Dans la famille Mars, je demande le père ! Pas de pot, il vient de trépasser dans des circonstances troubles. La mère alors ? Elle va avoir fort à faire pour protéger les siens contre les malfrats latinistes à leurs trousses. Cela s’annonce difficile de maintenir ses enfants en dehors de tout cela. Le fils, justement ? Compliqué là encore : s’il clame son innocence, il n’en est pas moins accusé de charges accablantes. Sa sœur ? Autant vous prévenir qu’elle est un peu une énigme ambulante à elle seule. Les grands-parents ? On ne saurait trop vous conseiller de vous méfier des apparences…
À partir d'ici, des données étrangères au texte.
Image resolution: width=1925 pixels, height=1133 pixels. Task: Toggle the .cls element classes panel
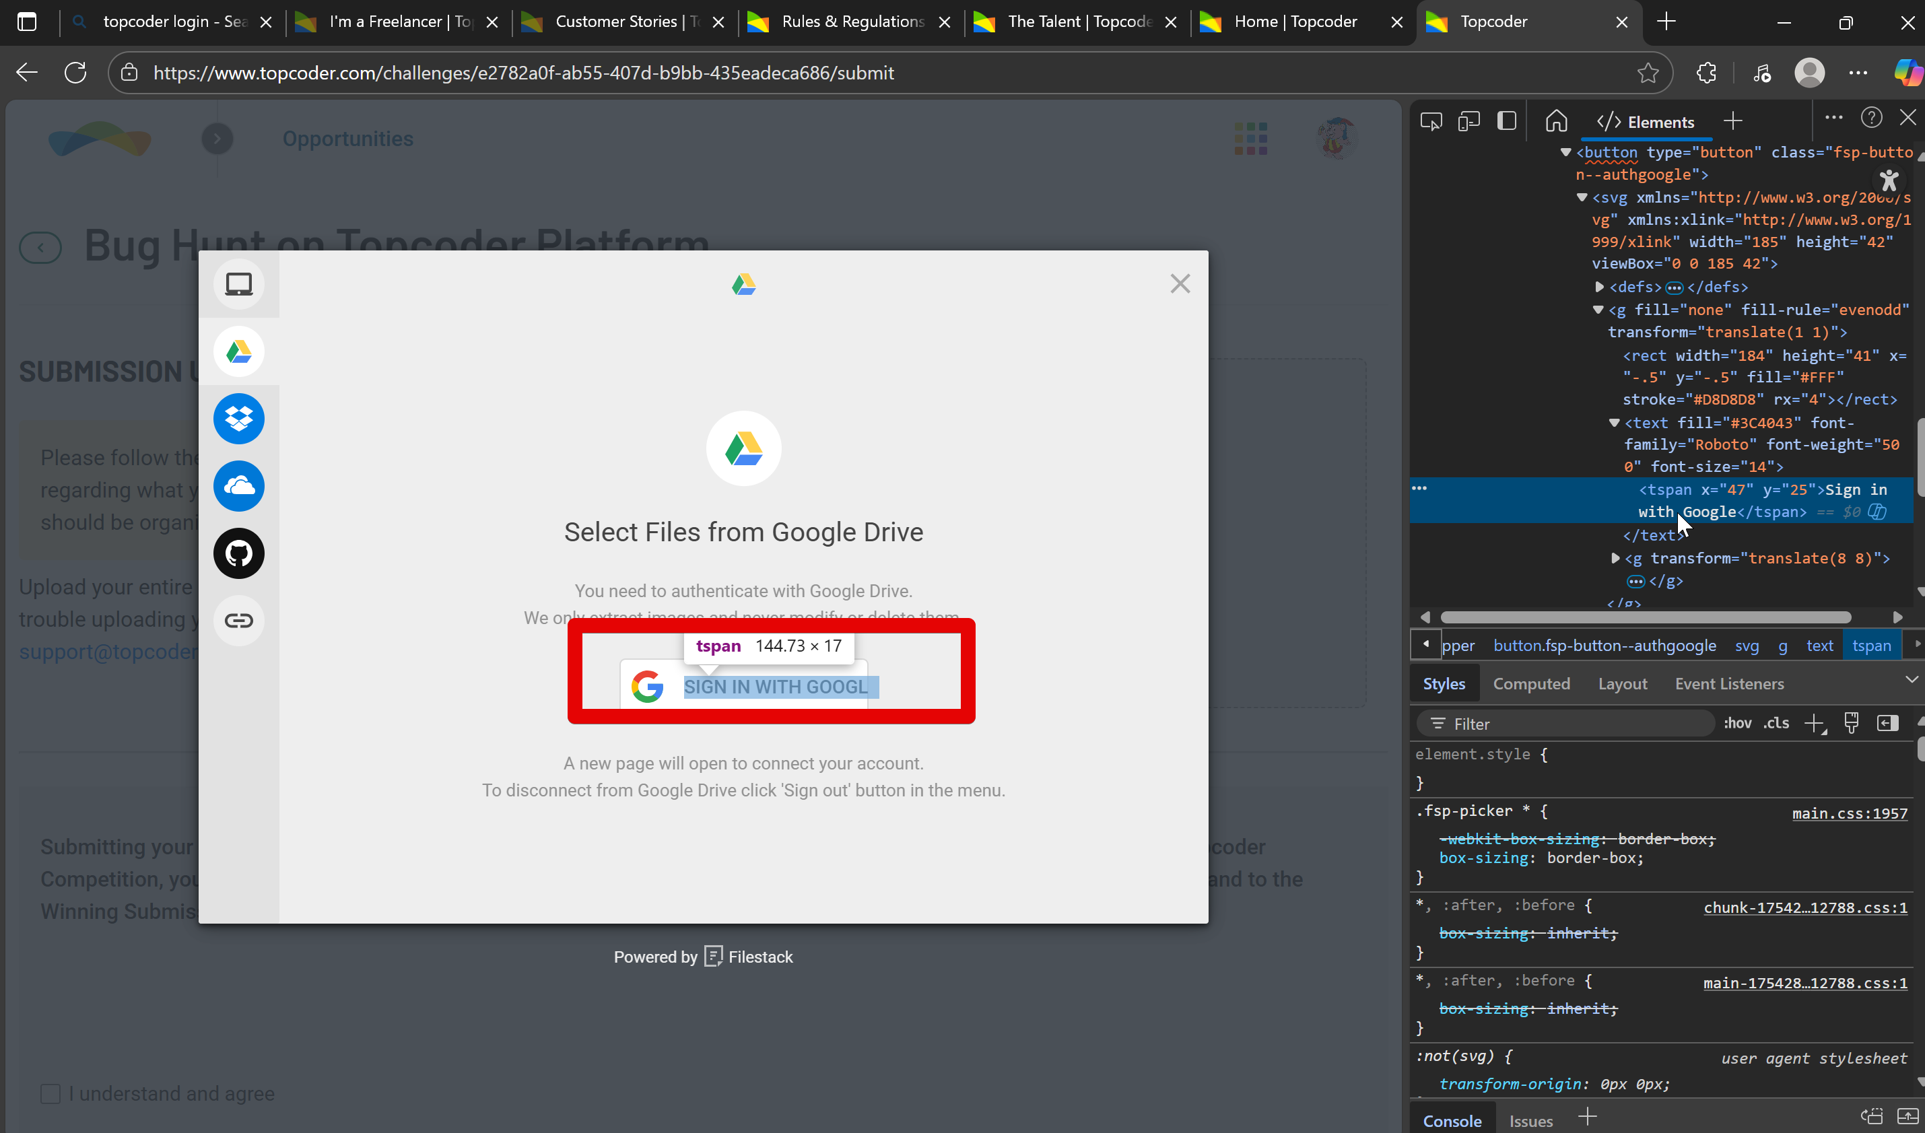(x=1776, y=724)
Marine Carteron l’avait déjà prouvé avec Dix : elle connaît son affaire lorsqu’il s’agit de nous tenir en haleine. On sait dès le début comment l’intrigue se noue et se dénoue. À deux voix, Auguste et Césarine dévoilent les péripéties qui font l’improbable jonction. On tâtonne entre enquête, chasse aux trésors et roman noir dont l’intrigue s’enracine dans une histoire très (très !) ancienne.

Si les « méchants » manquent de subtilité à mon goût, je me suis laissé prendre par l’histoire. L’alternance des narrateurs donne du rythme et développe deux points de vue complémentaires. La logique déroutante de Césarine répond à la lucidité décapante d’Auguste. La relation entre les deux est touchante aussi. La famille Mars gagne à être connue, avec sa tendresse, ses idéaux et ressources insoupçonnées.

« La fin des livres signerait la fin de l’humanité. »

Mention spéciale également pour le rôle de premier plan dévolu aux livres que l’on croise nombreux, des Trois Mousquetaires à Harry Potter, en passant par les Monsieur-Madame et les antiques volumes de la bibliothèque d’Alexandrie. Et puis ce livre que tout le monde cherche…

En toile de fond, une interpellation sur le rôle des écrits – et plus largement des savoirs – comme fondement de la manipulation et du pouvoir. Rien que ça !

Donc pour résumer les choses à la manière de Césarine :
1 – Voilà un bel équilibre entre suspense et humour caustique.
2 – Ce roman qui se lit tout seul est de ceux qui peuvent déclencher la passion de lire chez un.e ado. Pas étonnant qu’il figure dans la fameuse liste d’incontournables du guide En quête d’un grand peut-être.
3 – Curiosité maximale quant à la suite des événements : ne pas oublier de commander le tome 2.